**Your task:** In the records below, find the line containing "Close the Specifications panel", then print it and every following line exactly, through the last, without pictures.

(Stored items)

================================

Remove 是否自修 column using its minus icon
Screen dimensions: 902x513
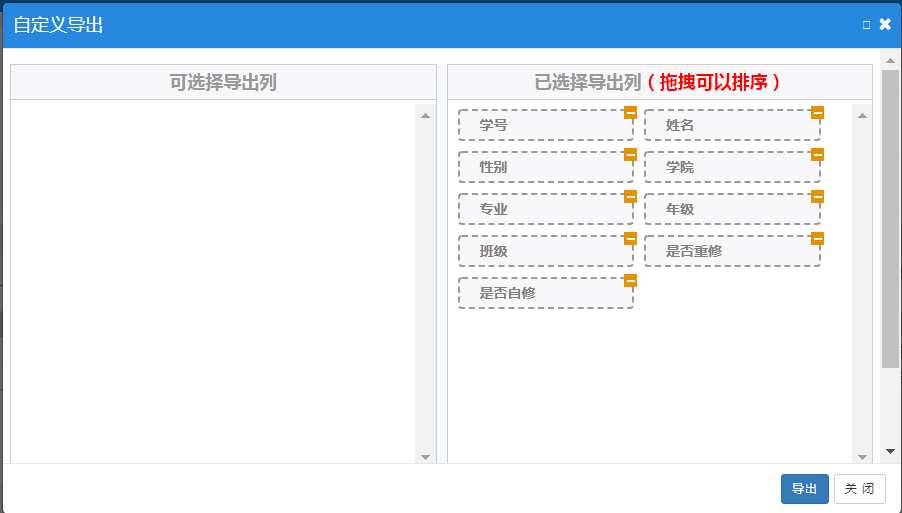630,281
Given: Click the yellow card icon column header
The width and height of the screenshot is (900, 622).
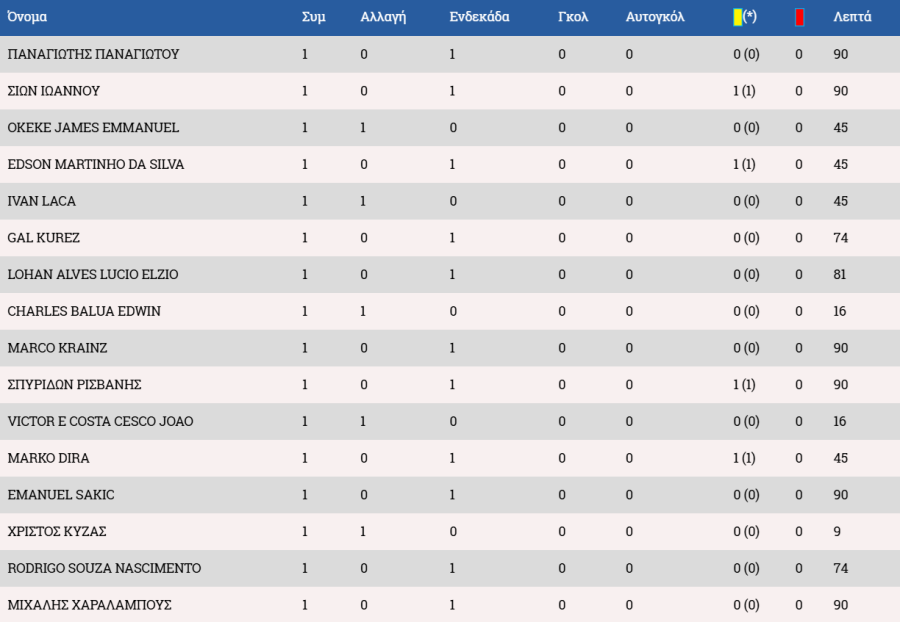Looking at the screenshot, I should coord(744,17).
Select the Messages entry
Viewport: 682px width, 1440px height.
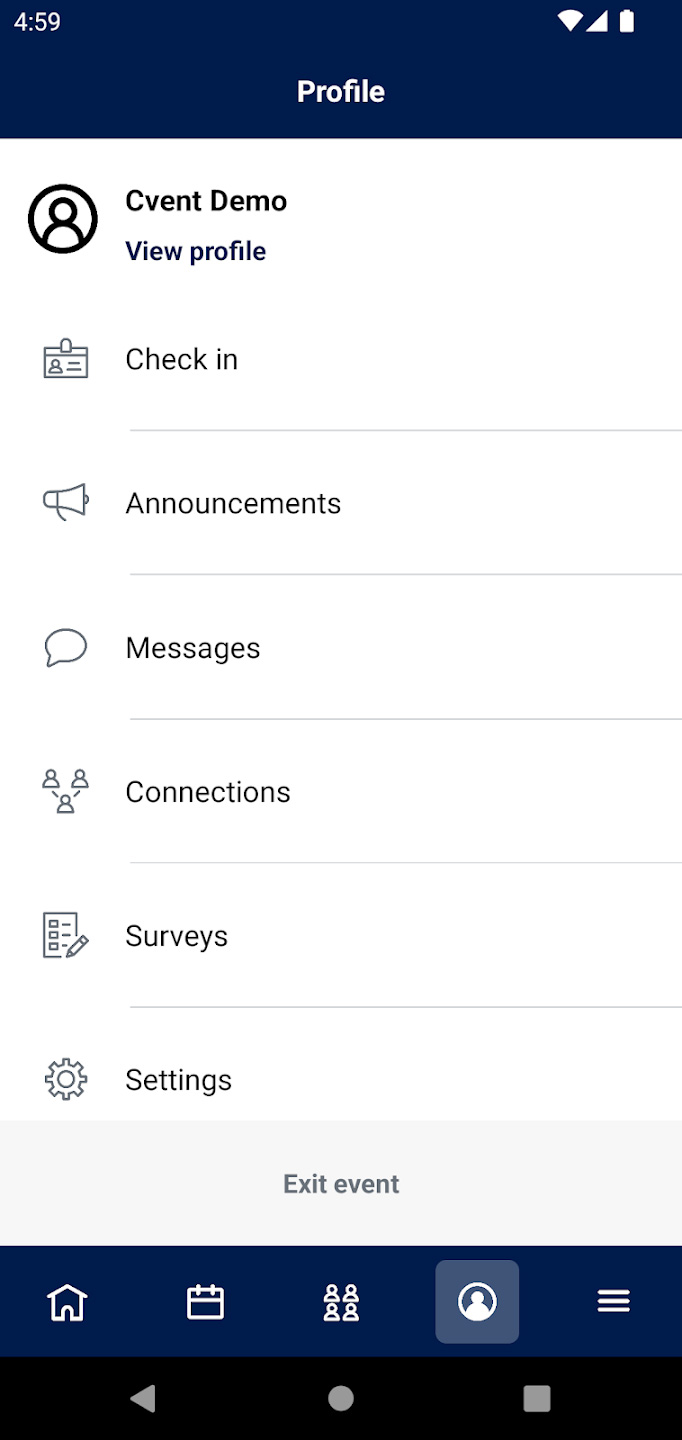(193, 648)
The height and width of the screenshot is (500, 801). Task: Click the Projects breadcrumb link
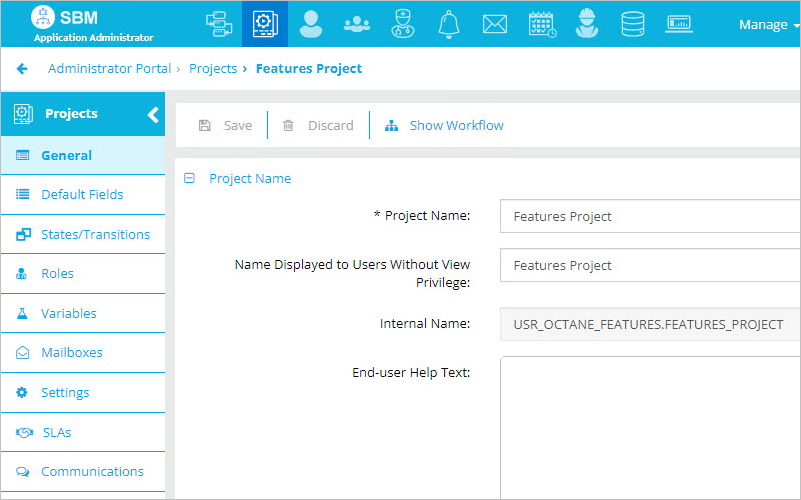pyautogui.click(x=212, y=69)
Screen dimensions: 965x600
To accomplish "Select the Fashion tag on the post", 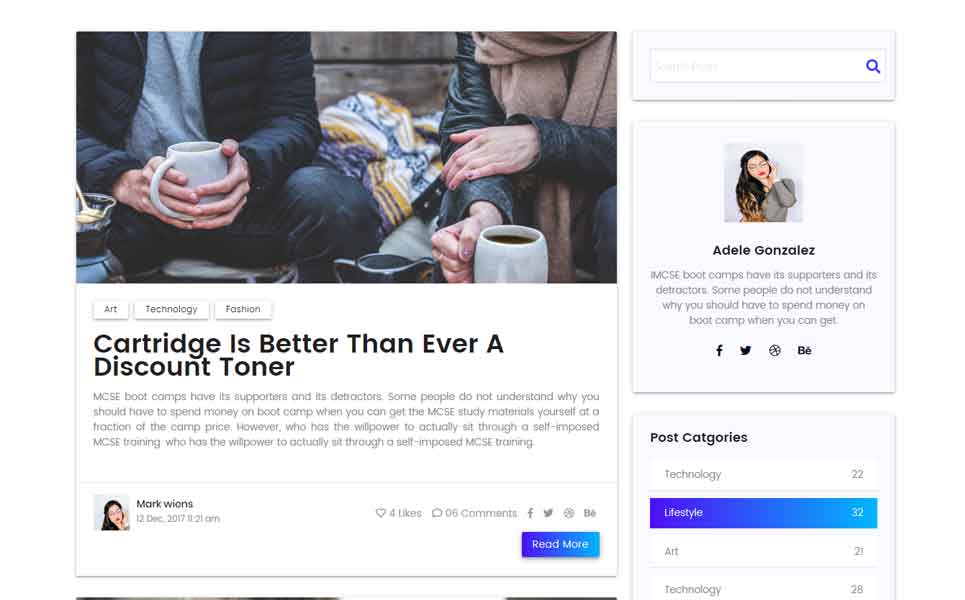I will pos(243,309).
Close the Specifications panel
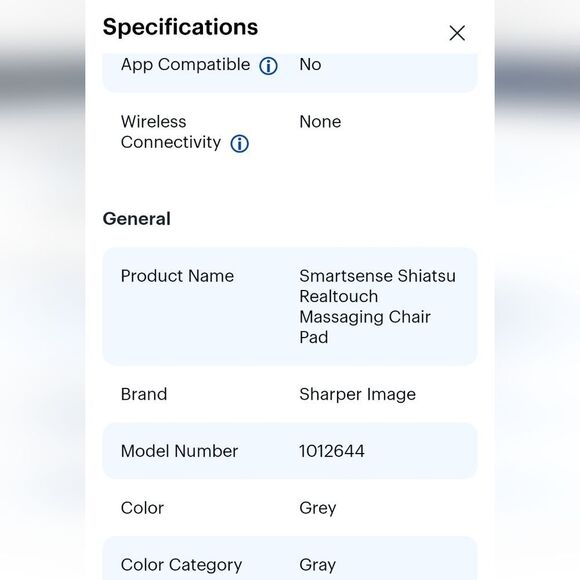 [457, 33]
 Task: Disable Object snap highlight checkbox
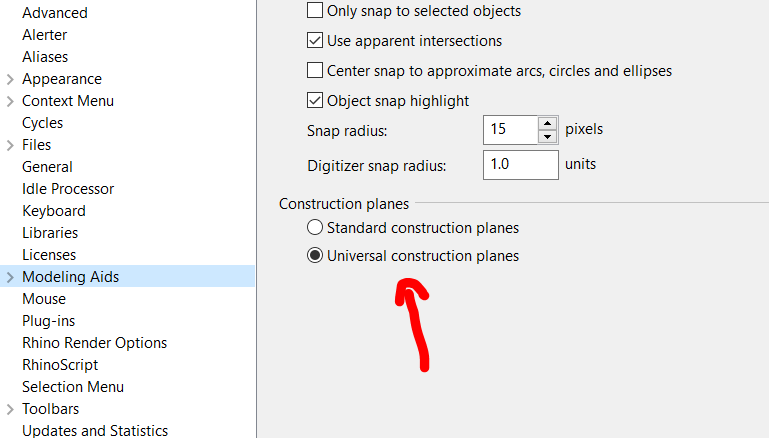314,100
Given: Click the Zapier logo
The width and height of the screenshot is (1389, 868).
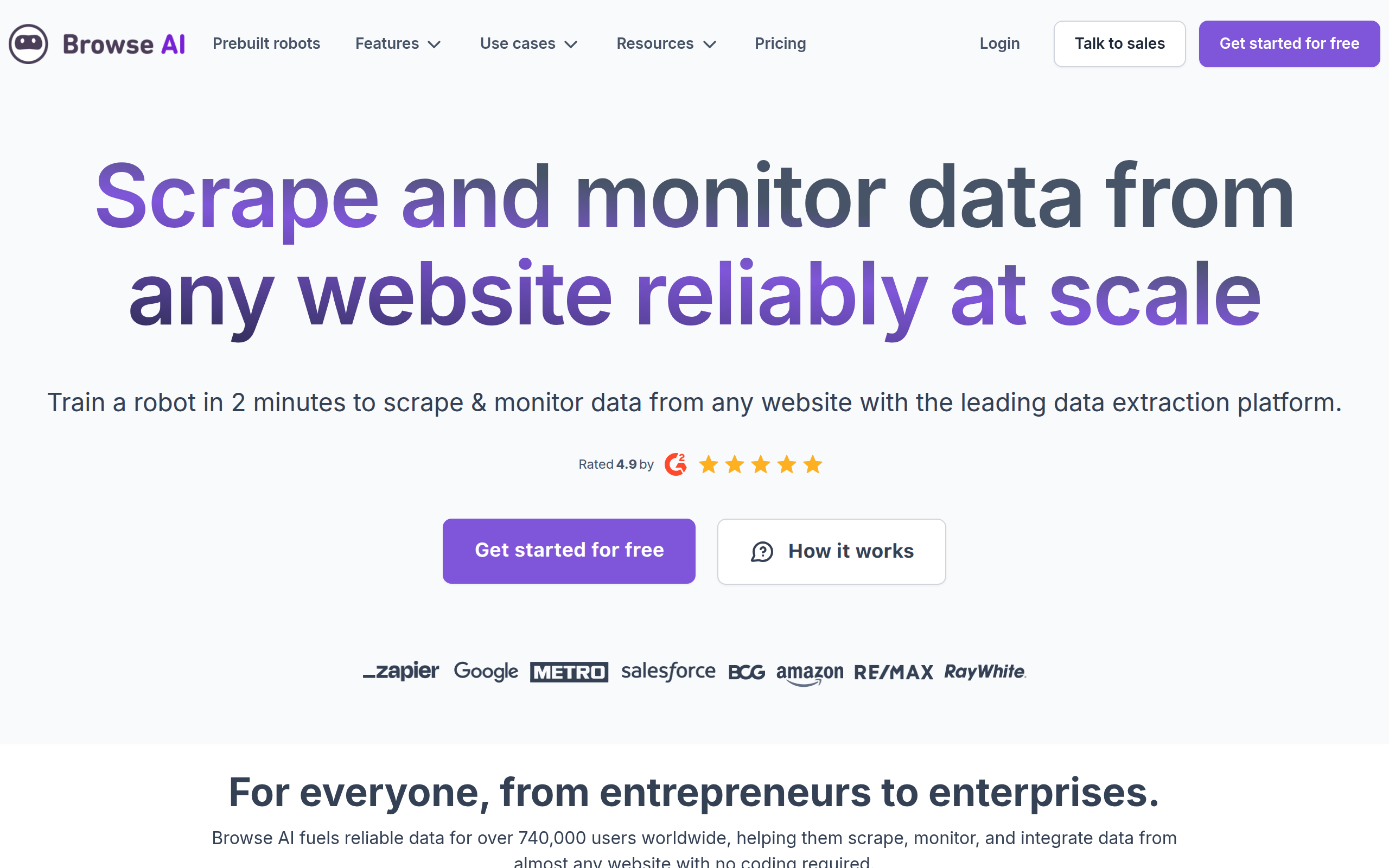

================================

**Task answer:**
Close the Specifications panel
 [457, 33]
 Task: Disable Object snap highlight checkbox
314,100
Given: Click the Zapier logo
The width and height of the screenshot is (1389, 868).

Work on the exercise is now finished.